# ESTRATTO DELLA FONTE
Imola 1994, Ratzenberger e Senna: 30 anni dopo, ma per sempre

Imola 1994, Ratzenberger e Senna: 30 anni dopo, ma per sempre© AFPS

Sono passati tre decenni dal terribile fine settimana di Imola che si portò via Roland Ratzenberger ed Ayrton Senna: giusto ricordarli insieme, così diversi e così distanti, ma uniti dallo stesso tragico destino sulla stessa pista

01.05.2024 ( Aggiornata il 01.05.2024 09:31 )

Trent'anni possono essere un'istante oppure un'eternità. Fa tutto parte della relatività del tempo, di come la vivi o di come l'hai vissuta. Per chi c'era, Roland Ratzenberger e Ayrton Senna è come se non se ne fossero mai andati, mentre per chi non ha fatto in tempo a vederli in pista è come se appartenessero ad un'altra epoca, lontanissima dalla loro. Questione di relatività, appunto.

La memoria è un dono da coltivare tutti i giorni, in qualunque ambito. Ma nelle ricorrenze tonde, quelle speciali, ricordare fa sempre un po' più male. E nel ricordo vanno entrambi, Roland e Ayrton: perché si tende a dimenticare il primo, ma di questo non ne sarebbe stato felice nemmeno il secondo, che non a caso si era portato nell'abitacolo di quel maledetto 1 maggio 1994 una bandiera austriaca da sventolare per Roland. Indipendentemente dal risultato finale di quella corsa, Ayrton nel giro d'onore avrebbe voluto sventolare quella bandiera austriaca in ricordo del collega scomparso circa 24 ore prima. Quella bandiera, purtroppo, è rimasta ammainata, ritrovata in un abitacolo senza più anima, volante e pilota. Un abitacolo senza più Ayrton, l'ultimo spazio vitale del brasiliano.

# COSA PRODURRE
Copia fedelmente dall'articolo su Imola 1994 qui sopra il brano che si apre con le parole contenenti "Imola 1994, Ratzenberger e Senna: 30 anni dopo, ma per sempre©" e si chiude con "01.05.2024 09:31 )".

# VOCI ARCHIVIATE

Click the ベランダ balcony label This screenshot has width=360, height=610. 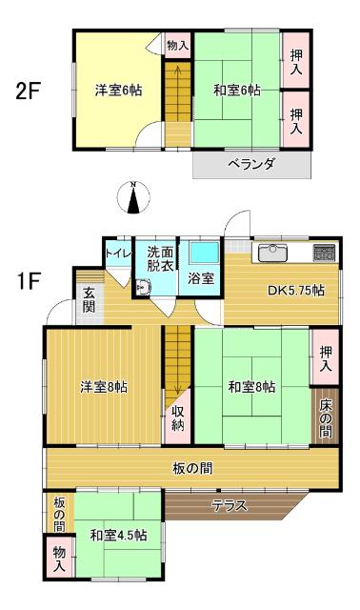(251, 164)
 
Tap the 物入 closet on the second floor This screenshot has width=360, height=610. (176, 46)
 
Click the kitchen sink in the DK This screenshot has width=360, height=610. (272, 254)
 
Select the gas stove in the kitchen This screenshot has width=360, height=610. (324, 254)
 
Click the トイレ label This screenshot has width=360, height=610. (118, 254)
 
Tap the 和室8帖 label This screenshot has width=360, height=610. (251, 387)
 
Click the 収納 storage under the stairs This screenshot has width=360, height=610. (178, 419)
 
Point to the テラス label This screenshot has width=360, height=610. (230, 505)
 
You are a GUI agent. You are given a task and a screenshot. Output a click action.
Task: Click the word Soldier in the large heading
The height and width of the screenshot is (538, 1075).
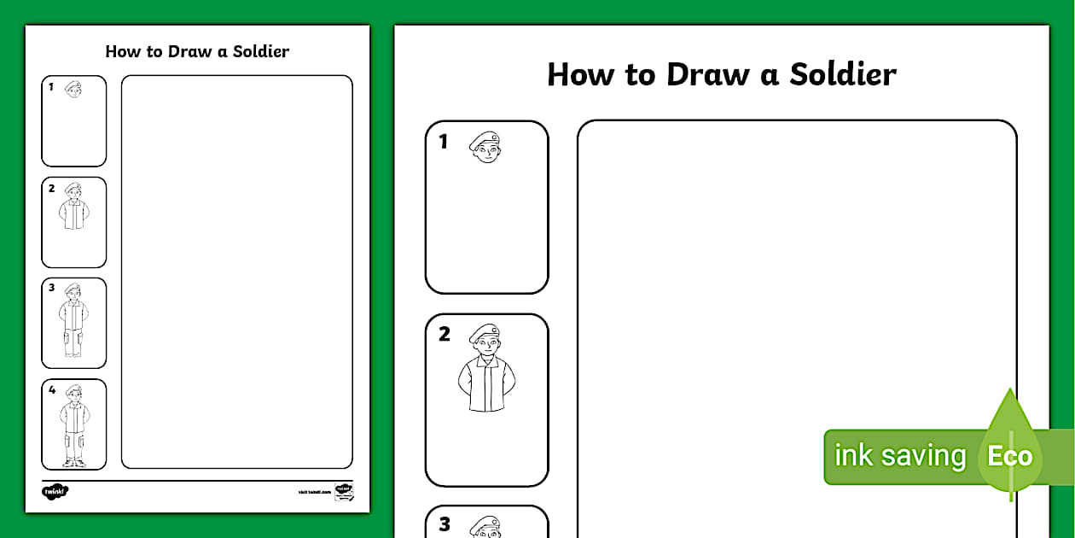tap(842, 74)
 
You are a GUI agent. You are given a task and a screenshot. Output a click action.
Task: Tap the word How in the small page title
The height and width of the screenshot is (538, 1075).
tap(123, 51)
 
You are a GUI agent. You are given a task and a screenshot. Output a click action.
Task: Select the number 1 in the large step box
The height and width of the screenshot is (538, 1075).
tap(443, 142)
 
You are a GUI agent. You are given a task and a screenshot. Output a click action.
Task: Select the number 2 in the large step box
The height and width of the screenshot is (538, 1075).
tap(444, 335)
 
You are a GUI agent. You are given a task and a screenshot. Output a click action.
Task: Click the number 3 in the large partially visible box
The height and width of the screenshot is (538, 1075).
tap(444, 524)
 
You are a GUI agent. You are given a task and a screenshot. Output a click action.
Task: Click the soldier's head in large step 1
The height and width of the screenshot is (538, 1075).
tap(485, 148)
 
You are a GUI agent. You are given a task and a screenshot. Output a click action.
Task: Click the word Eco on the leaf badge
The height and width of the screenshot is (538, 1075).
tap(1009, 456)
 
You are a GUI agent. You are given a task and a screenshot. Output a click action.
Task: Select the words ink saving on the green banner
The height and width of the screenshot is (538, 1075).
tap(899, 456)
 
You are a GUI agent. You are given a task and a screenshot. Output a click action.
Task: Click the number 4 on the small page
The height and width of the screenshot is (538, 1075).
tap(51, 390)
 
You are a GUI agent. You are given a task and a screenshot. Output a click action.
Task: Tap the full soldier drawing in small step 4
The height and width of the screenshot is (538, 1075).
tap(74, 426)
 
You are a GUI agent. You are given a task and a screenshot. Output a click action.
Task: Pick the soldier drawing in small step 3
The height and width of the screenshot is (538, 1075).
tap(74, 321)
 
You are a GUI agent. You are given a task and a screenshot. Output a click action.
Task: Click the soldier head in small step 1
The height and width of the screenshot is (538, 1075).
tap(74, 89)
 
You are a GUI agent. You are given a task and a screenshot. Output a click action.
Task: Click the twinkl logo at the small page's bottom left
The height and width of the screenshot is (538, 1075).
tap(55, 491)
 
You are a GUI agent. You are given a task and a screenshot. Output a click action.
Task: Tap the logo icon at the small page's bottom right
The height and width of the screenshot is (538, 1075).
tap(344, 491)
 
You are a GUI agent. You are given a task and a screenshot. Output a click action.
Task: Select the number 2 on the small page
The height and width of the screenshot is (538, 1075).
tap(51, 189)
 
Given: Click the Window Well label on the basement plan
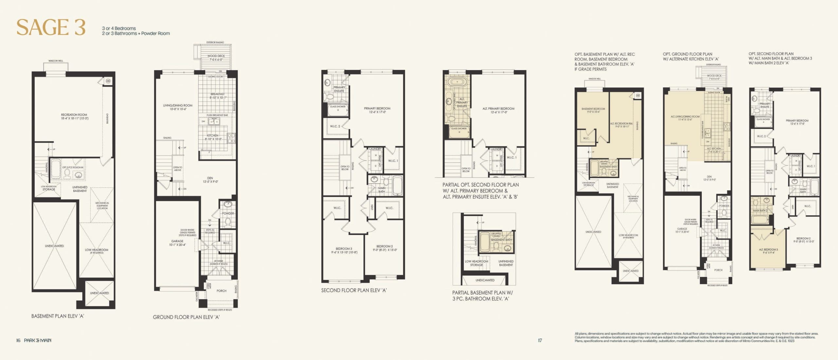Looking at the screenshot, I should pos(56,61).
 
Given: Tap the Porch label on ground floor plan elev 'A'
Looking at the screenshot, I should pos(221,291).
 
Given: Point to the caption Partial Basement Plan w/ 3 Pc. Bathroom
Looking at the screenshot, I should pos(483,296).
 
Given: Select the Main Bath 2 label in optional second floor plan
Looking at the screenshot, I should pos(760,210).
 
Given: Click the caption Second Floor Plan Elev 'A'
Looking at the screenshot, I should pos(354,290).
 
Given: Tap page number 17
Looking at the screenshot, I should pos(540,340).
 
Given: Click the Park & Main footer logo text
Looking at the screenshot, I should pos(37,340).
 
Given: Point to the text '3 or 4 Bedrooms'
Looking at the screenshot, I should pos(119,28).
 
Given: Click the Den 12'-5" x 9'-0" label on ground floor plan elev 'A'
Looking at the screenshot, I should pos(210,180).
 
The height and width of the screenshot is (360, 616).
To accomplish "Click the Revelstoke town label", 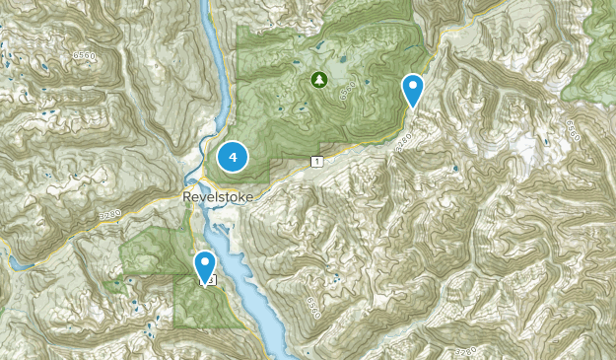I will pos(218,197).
...
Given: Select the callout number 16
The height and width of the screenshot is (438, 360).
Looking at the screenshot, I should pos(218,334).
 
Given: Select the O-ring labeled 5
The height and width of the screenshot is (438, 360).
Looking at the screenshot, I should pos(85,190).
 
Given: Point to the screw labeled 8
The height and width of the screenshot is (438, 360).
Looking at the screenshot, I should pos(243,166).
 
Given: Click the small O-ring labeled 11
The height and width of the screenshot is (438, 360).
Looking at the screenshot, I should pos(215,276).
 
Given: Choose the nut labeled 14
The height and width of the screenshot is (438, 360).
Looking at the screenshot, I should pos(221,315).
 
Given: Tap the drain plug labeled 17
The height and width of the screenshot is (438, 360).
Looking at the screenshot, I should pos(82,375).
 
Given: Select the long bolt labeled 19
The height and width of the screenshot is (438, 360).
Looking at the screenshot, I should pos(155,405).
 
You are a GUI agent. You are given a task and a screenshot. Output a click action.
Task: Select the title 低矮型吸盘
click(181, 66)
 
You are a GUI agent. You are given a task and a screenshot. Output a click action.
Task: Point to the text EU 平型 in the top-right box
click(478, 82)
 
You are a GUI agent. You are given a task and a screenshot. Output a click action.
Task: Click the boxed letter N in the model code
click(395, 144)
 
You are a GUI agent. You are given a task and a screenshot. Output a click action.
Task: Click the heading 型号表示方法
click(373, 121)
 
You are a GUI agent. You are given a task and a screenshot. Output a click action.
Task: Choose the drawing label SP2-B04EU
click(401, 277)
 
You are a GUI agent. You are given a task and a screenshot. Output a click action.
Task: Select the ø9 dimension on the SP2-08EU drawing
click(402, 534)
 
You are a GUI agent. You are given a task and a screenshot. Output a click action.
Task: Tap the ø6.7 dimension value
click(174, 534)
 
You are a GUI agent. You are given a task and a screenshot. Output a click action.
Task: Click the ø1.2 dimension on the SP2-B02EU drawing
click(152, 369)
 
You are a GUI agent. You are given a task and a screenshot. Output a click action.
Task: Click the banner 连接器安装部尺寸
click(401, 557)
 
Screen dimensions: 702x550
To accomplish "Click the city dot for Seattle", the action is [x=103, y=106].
==
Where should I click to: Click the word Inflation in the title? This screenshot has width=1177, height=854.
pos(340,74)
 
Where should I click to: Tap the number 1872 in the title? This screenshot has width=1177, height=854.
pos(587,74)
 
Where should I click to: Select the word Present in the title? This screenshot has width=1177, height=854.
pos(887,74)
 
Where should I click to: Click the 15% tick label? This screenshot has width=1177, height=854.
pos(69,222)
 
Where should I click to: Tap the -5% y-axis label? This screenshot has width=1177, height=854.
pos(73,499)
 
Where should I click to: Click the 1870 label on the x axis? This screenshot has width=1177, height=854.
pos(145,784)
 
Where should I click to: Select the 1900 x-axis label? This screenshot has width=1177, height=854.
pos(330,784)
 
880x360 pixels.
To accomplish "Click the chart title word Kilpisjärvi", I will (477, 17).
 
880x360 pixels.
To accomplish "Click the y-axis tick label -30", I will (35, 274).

# RISPOSTA SCRITTA
Imola 1994, Ratzenberger e Senna: 30 anni dopo, ma per sempre© AFPS

Sono passati tre decenni dal terribile fine settimana di Imola che si portò via Roland Ratzenberger ed Ayrton Senna: giusto ricordarli insieme, così diversi e così distanti, ma uniti dallo stesso tragico destino sulla stessa pista

01.05.2024 ( Aggiornata il 01.05.2024 09:31 )